In che modo il patriarcato si annida nella Bibbia?
“La Bibbia è un libro realistico, che si attua in un contesto patriarcale. Ma ci sollecita anche a scardinare questo potere. Nell’episodio della creazione di Adamo ed Eva l’uomo si prende il potere di nominare la donna in funzione di se stesso. Non è un potere che gli ha dato Dio ma è il patriarcato che è già entrato nella relazione e silenzia la voce di Eva.
La scelta oggi di alcune Chiese di non permettere alle donne di proclamare la Parola va purtroppo ancora in questa direzione.
Ma quali strategie ci mostrano le Scritture per scardinare questo potere?
Se nell’Esodo la soluzione è la fuga, un altro tipo di soluzione è quella che ci presenta un Dio dalla parte delle donne.

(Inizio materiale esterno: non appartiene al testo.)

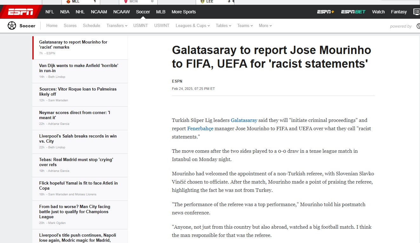420x243 pixels.
Task: Open the ESPN BET logo link
Action: (x=353, y=12)
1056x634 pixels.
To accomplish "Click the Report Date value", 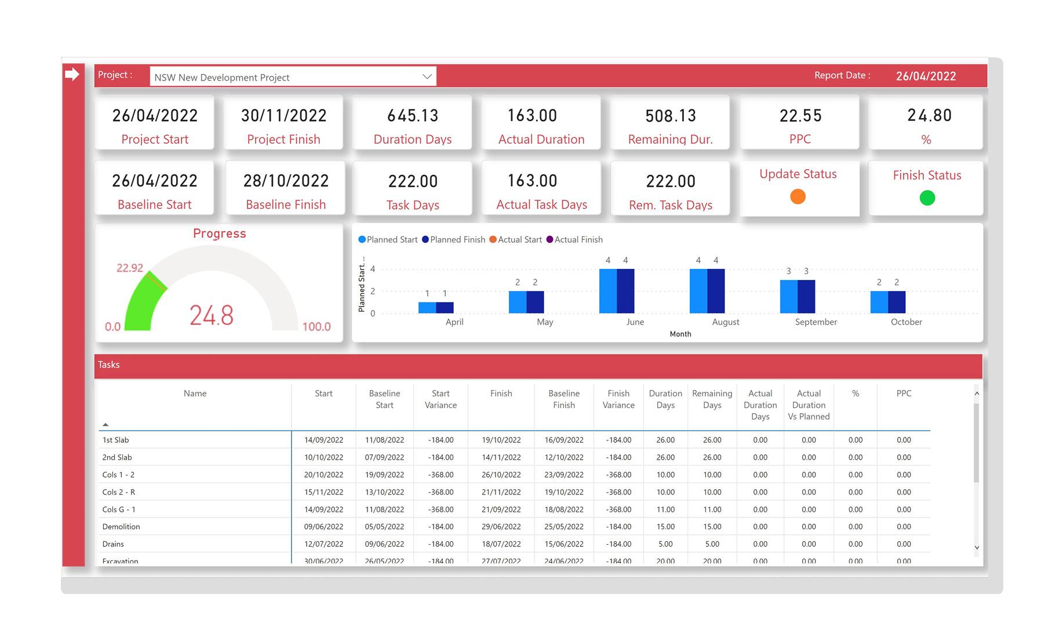I will [926, 76].
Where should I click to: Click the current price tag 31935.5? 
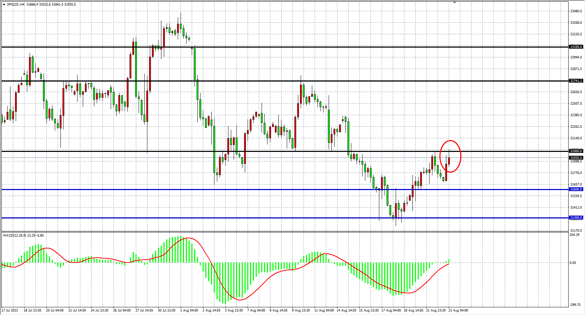click(576, 158)
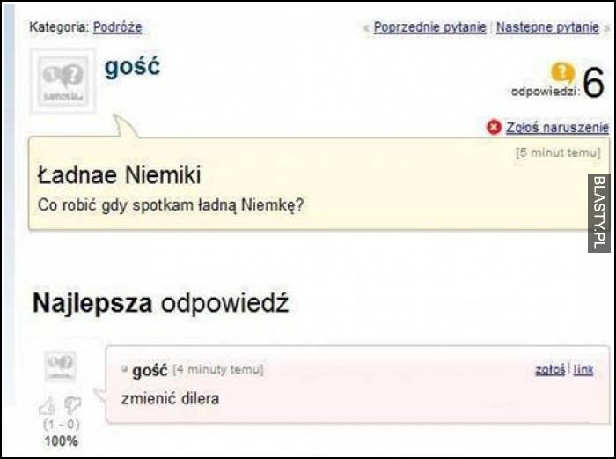The width and height of the screenshot is (616, 459).
Task: Open the Podróże category link
Action: click(117, 27)
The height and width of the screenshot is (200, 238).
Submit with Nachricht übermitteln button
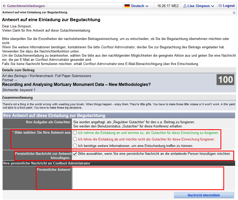[204, 195]
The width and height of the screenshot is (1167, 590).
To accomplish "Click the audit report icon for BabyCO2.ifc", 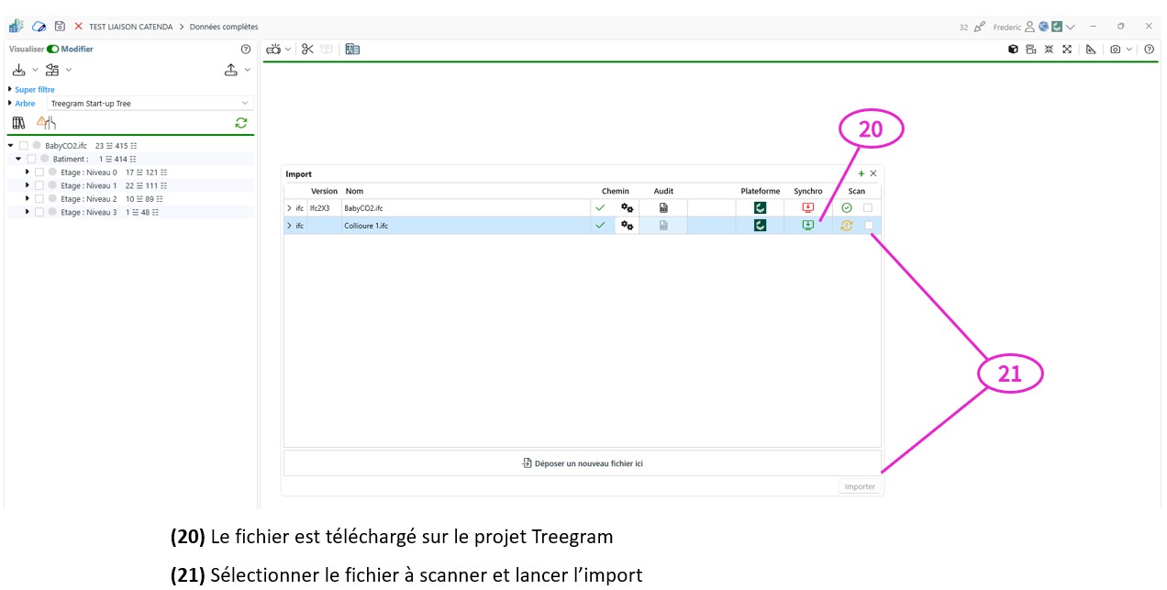I will click(x=663, y=208).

Pensiamo ad Abramo e Sara: in questo racconto Dio si schiera apertamente dalla parte di Sara. Inoltre, la Bibbia ci mostra lo sforzo di dare voce alle donne da sempre silenziate. Il Cantico dei Cantici, che leggiamo come una storia d’amore, in realtà mette in scena un amore clandestino. In un contesto dove il matrimonio soggiogava la donna e la rendeva schiava del marito, il Cantico racconta un amore fuori dal controllo di padri e fratelli, finalmente libero”.
Ma può esistere un potere che non deforma le relazioni e le libera?
“Le Scritture ci mostrano da sempre un Dio che restituisce dignità ai perdenti della storia. Come Noemi, che ha perso tutto, ma nella relazione con Rut si scopre competente e apre una breccia nel futuro dell’intero popolo. O pensiamo alle Beatitudini: Gesù chiama beati i perdenti. Quando pensiamo di non valere niente c’è un Dio che ci dice: tu vali. Le Scritture ci mostrano che può esistere anche una grammatica corretta del potere. Proviamo a trasformare questa parola da sostantivo a verbo.
Potere diventa la possibilità di agire, di non sentirsi impotenti. Gesù quando manda i suoi in missione, dà loro il potere di guarire, di liberare, di creare relazioni buone. E lo fa attraverso azioni e poteri paradossali: il potere di servire, di mettere al centro i più piccoli, di pensare al mondo sottosopra. Gesù ci dice così che abbiamo il potere di cambiare il mondo e di non sentirci impotenti rispetto al male”.
Conclusa con questo auspicio la serata, così ricca e promettente, è già il tempo di segnalare il prossimo appuntamento: mercoledì 11 aprile con l’ex magistrato Gherardo Colombo si parlerà di #regole. Il viaggio di Pardes continua.